Un bateau hors normes
Ici, tout est hors normes. Les 345mètres de long, bien sûr, 25mètres de plus que la tour Eiffel, qui en ont fait, lors de son lancement, le plus grand paquebot du monde, mais peut-être plus encore sa hauteur, avec un mât qui culmine à 62m de haut. C'est une conséquence des principes qui ont présidé à sa conception, à la fois transatlantique et navire de croisière, d'où aussi, cette silhouette particulière, rappelant à la fois le Normandie et le Queen Mary 1, proue effilée, arrière arrondi. Ce fut une prouesse aussi pour les chantiers nazairiens qui achevèrent en trois ans sa réalisation, deux fois plus vite que pour le Queen Mary 1 ou le France. Avec, à la clé, une facture, en 2005, de près de 620millions d'euros. Ce qui frappe également, c'est le silence qui règne lorsque l'on monte à bord: pas un bruit, à peine une légère vibration lors des manoeuvres.

Ville flottante
Bien entendu, avec de telles dimensions - le Queen Mary 2 affiche également 10m de large de plus qu'un paquebot classique-, les équipements mis à la disposition des 2.600 passagers (3.090 au maximum) sont à la mesure du géant. Il y en a pour tous les goûts et tous les âges. Une aire de jeux pour enfants, une discothèque de 244 places, mais aussi un jardin d'hiver pour des concerts de musique classique ou un salon pour des concerts de jazz. On ne compte plus les bars et restaurants - 17.000 repas servis journellement -, mais aussi un théâtre, un centre d'affaires, des piscines dont une couverte à toit coulissant ou un centre de thalassothérapie.
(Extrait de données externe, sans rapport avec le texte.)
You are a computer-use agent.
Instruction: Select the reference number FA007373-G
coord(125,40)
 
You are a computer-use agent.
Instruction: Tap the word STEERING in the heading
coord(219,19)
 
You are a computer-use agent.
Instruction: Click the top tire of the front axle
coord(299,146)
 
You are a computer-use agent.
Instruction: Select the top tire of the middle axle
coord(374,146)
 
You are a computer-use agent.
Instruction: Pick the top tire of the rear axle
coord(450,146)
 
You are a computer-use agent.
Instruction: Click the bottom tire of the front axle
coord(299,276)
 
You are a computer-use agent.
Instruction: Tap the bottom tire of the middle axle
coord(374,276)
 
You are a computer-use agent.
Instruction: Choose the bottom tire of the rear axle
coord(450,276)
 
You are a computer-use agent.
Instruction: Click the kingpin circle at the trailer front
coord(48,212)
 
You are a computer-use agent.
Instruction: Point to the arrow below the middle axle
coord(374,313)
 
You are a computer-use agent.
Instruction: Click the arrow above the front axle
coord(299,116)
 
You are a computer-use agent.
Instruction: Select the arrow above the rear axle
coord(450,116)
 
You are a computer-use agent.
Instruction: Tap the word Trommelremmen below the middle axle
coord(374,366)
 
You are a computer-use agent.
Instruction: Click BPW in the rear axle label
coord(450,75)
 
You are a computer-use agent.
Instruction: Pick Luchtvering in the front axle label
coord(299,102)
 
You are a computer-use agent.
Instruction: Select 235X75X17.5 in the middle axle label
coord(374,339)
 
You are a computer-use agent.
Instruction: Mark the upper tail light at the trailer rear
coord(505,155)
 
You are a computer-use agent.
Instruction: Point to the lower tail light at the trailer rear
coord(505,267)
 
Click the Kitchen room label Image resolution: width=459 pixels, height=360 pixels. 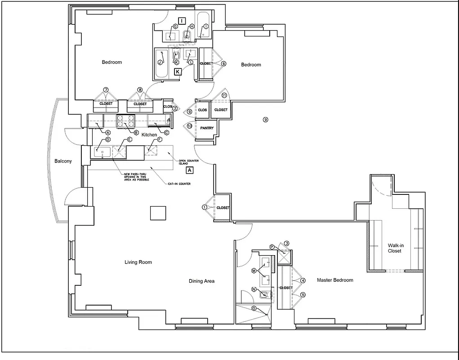tap(149, 135)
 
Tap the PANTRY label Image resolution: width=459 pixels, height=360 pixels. tap(207, 128)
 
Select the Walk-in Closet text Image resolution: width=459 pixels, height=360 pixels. tap(394, 248)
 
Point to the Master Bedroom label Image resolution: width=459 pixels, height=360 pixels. tap(335, 280)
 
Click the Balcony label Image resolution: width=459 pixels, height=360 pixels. tap(63, 161)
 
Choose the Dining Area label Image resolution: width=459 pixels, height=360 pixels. tap(201, 281)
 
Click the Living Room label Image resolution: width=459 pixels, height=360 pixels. tap(138, 262)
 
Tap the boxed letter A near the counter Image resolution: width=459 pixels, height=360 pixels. tap(190, 171)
Plus original, le simulateur de golf, le chenil avec une aire d'exercice pour les animaux et un planétarium qui se transforme en cinéma. Côté hébergement, on n'est pas en reste, avec des suites royales avec un accès par ascenseur privé, des appartements et suites, 1.310 cabines dont 955 avec balcon. Parti de Cherbourg, le QM2 effectue actuellement un périple de dix jours qui a conduit les croisiéristes, dont 170 Français, en Espagne et au Portugal. L'accueil d'un navire aussi prestigieux est une belle satisfaction pour les services du tourisme de la CCI et de la ville de Brest, et ses agents, les courtiers maritimes.

Fan du Queen Mary
Parmi les 170 Français à bord, Luc Watin Augouard, chirurgien à Paris, et son épouse. Il est intarissable sur le sujet. «Les paquebots sont les cathédrales du XXIesiècle. Des objets industriels et artistiques». Il a effectué à bord la traversée inaugurale, bien sûr, mais aussi les voyages les plus marquants du géant. Et à l'horizon, un projet qui se concrétise, un livre intitulé «Les reines de l'Atlantique», en collaboration avec Daniel Hillion et Gilles Barnichon.